Even as far as classified launches go, it's pretty mysterious.

Like one of the other more recent launches was Intruder 8, a pair of satellites used by Naval signals intelligence to detect ships using time of arrival from radio transmissions.

Compared to that, what's the new mission of the X-37B? I'd say it's pretty mysterious.


Good thing this was built years ago, probably won’t glitch out like Boeing’s other products.


More so that Boeing is lucky it's classified or else all the blunders would be public.


One day after https://twitter.com/realdonaldtrump/status/12617475806665523... can’t be a coincidence right


If Bill Pullman ran for President I'd vote for him in a heartbeat.

Hell, I'm tempted to write him in this time around.


> Hell, I'm tempted to write him in this time around.

Another Trump vote, then?


Probably is a coincidence - these launches are planned and contracted far in advance, and Trump didn't seem to care last time one was launched during his administration.


Maybe this is a super duper space plane?


Someone hacked my computer - it looks like the president of the United States of America is posting some kind of ironic meme video about himself on Twitter.


Not the first time he did this (https://twitter.com/realDonaldTrump/status/12251747139929907...). It's ... awkward to watch this as an European.

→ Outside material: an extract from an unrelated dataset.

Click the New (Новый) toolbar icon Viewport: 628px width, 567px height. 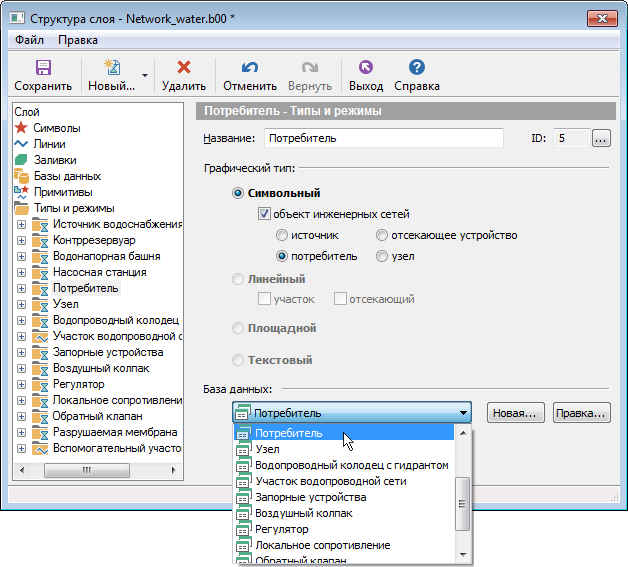111,68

I wrote a half satire thing about how the Trump became on office, ostensibly voted to by congress, but somehow they always vote a Trump descendant into office. For life.


Someone hacked reality


What in the name of all that's holy did I just watch?


Something the President of the United States of America retweeted.


Somebody should make deep fakes of him saying offensive stuff that he'll think is tweet worthy nonetheless.